ZIP+4 codes detected as Social Security Numbers

book

Article ID: 160338

calendar_today

Updated On:

Products

Data Loss Prevention Enforce

Issue/Introduction

In limited situations involving PDF files and soft hyphens, Symantec Data Loss Prevention (DLP) may detect 9-digit ZIP+4 codes as Social Security Numbers (SSNs) and produce false positives.

Resolution

This issue is limited to PDF documents and only occurs when the dash separating the five-digit ZIP code from the 4-digit specifier appears as the last character on the line and the newline is not added by the user (known as a soft hyphen).

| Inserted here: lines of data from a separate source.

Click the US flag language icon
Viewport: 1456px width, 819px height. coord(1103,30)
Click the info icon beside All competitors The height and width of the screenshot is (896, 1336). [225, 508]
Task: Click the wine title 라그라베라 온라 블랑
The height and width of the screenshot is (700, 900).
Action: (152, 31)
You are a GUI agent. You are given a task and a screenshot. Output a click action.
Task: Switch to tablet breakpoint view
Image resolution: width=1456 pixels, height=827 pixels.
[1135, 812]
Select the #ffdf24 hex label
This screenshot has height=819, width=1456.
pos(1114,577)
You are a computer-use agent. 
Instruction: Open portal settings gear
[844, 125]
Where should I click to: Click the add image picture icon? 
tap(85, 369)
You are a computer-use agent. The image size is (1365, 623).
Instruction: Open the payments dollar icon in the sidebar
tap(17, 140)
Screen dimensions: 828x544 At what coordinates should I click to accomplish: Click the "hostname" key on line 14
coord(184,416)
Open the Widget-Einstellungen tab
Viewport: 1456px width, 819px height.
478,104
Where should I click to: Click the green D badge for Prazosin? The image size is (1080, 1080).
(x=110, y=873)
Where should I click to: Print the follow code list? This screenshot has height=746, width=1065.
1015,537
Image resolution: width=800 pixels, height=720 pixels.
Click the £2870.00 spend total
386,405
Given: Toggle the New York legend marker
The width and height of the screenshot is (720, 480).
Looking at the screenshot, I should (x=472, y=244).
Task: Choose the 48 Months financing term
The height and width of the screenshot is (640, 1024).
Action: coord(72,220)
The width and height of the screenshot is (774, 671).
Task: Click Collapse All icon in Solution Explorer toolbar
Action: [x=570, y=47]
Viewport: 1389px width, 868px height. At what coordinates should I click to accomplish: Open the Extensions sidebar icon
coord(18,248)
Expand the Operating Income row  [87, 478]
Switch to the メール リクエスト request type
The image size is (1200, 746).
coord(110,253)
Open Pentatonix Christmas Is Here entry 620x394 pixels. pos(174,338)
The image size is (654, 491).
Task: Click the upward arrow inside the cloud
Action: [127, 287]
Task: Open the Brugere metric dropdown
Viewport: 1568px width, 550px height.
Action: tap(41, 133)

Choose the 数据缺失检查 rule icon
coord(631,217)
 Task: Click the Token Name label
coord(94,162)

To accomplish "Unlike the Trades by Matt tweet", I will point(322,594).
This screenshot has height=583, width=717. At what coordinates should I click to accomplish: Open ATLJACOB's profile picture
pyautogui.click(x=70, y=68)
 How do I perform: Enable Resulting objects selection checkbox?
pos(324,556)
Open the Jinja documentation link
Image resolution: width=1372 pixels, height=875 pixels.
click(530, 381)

For example, if the following text appears in a PDF file, the system may detect the ZIP+4 code as an SSN if the dash separating the ZIP code from the 4-digit specifier is due to a soft hyphen:

ABC Corporation, 1 Main Street, San Francisco, CA 32246-
6457

If this issue is observed when using the SSN Data Identifier, the recommended solution is to use either the medium or wide breadth editions of the data identifier instead of the narrow breadth.

If this issue occurs with another type of detection rule, to resolve it you can add the following parameters to the file \SymantecDLP\Protect\plugins\contentextraction\Verity\<platform>\formats.ini and restart the detection server or endpoint.

[pdf_flags]
keepsofthyphen=true

NOTE: This latter approach is not recommended because it can lead to false negatives, meaning while it may work to alleviate the PDF file soft hyphen ZIP+4 issue, it may cause your system to miss incidents. In this case, the recommended approach is to leave the system as is and plan for potential false positives or, alternatively, remove soft hyphens from PDF files altogether.